Imagine a long garden row, about 25 feet long. Then, take that row and coil it around and upward into a spiral. This spiral now has the length of a row, but only occupies a circular space about 6 feet wide.
Unlike a flat garden, an herb spiral is in three dimensions. The high spots get the most sun and have the best drainage, making it ideal for plants — such as oregano or rosemary — that thrive in sunny, well-drained sites. The bottom of the spiral, of course, is the right place for plants that like more moisture and some shade, such as comfrey. Plants planted along the eastern side of the spiral will get shade after noon, while the plants on the west side will take the brunt of the afternoon sun.

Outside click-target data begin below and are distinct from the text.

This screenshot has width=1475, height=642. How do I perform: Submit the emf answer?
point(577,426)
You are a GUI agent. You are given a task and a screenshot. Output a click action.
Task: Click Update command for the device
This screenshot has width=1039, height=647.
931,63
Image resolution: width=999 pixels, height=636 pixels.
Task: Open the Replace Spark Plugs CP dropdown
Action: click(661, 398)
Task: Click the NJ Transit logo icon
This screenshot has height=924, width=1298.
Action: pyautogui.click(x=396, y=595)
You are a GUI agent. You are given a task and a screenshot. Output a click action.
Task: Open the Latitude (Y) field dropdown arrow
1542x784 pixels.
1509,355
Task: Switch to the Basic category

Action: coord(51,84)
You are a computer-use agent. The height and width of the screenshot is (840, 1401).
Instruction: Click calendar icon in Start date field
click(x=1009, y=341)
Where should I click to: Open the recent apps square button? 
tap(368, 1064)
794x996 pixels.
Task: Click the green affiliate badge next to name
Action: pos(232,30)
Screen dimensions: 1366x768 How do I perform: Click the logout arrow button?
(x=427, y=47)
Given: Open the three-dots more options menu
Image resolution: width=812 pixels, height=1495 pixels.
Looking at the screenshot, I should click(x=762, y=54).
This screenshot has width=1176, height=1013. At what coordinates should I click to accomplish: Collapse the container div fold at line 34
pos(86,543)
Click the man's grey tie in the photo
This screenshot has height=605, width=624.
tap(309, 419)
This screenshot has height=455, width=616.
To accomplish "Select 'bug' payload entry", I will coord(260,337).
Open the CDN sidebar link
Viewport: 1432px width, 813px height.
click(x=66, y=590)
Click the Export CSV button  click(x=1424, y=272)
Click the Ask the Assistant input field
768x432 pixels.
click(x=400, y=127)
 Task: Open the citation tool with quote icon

Tender perennials can be planted along the south side, where — throughout the winter — the sun will shine all day.
To make our herb spiral, we prepared the area by first completely leveling the site. Then, we dug a 6″ trench in the shape of the spiral. Into this trench we ran rebar (reinforcing steel), placed on old bricks. Then, we mixed and poured bagged concrete to create the foundation. With the foundation in place, we mixed mortar and laid the bricks, row by row, until we had the shape we wanted. Working a couple hours a day, it took two weeks to make our herb spiral.
Having completed the bricklaying, it’s time for the fun part: filling it with a growing medium.
The rest of the bed is filled with any other organic matter: leaves, grass clippings, shredded wood chips, compost, old manure, good topsoil, etc.